Prompt - Transcribe only what runs from the line including "This screenshot has height=868, width=1386." through the last line of the entries, exactly as it appears.

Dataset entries
• • • •

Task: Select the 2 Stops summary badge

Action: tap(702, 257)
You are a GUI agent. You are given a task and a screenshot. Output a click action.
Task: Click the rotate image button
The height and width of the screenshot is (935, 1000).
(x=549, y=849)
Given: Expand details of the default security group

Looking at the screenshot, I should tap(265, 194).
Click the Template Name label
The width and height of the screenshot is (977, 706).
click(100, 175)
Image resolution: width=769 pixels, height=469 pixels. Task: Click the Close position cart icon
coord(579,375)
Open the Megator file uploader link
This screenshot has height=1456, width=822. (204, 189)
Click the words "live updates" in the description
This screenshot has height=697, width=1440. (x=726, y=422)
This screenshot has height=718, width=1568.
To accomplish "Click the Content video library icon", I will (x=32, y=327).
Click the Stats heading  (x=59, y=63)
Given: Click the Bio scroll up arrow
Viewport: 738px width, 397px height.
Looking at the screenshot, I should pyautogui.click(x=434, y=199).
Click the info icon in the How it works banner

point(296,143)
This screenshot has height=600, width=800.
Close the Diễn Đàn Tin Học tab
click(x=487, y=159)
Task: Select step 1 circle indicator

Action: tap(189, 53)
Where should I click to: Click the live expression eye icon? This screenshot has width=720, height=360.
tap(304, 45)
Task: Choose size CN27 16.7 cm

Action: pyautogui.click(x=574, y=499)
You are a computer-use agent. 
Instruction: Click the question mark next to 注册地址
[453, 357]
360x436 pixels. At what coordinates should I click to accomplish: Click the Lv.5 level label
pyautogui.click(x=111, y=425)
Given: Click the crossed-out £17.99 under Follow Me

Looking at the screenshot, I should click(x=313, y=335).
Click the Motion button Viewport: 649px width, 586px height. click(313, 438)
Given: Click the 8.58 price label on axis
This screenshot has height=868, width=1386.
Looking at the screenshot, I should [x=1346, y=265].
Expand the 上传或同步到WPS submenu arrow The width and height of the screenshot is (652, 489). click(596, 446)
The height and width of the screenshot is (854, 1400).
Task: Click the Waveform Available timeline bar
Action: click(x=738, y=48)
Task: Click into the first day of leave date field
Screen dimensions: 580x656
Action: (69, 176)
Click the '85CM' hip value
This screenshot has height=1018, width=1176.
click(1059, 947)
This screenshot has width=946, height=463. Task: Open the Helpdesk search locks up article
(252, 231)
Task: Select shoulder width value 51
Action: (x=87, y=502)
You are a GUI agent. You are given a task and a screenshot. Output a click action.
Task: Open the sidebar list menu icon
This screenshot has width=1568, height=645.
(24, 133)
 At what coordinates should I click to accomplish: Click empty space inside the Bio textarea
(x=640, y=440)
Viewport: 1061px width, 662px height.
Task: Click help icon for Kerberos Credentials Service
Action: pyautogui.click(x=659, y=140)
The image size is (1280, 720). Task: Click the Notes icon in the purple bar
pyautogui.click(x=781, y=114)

• • • •

Task solution -
This screenshot has height=868, width=1386.
Looking at the screenshot, I should [x=1346, y=265].
Expand the 上传或同步到WPS submenu arrow The width and height of the screenshot is (652, 489). click(596, 446)
The height and width of the screenshot is (854, 1400).
Task: Click the Waveform Available timeline bar
Action: click(x=738, y=48)
Task: Click into the first day of leave date field
Screen dimensions: 580x656
Action: (69, 176)
Click the '85CM' hip value
This screenshot has height=1018, width=1176.
click(1059, 947)
This screenshot has width=946, height=463. Task: Open the Helpdesk search locks up article
(252, 231)
Task: Select shoulder width value 51
Action: (x=87, y=502)
You are a GUI agent. You are given a task and a screenshot. Output a click action.
Task: Open the sidebar list menu icon
This screenshot has width=1568, height=645.
(24, 133)
 At what coordinates should I click to accomplish: Click empty space inside the Bio textarea
(x=640, y=440)
Viewport: 1061px width, 662px height.
Task: Click help icon for Kerberos Credentials Service
Action: pyautogui.click(x=659, y=140)
The image size is (1280, 720). Task: Click the Notes icon in the purple bar
pyautogui.click(x=781, y=114)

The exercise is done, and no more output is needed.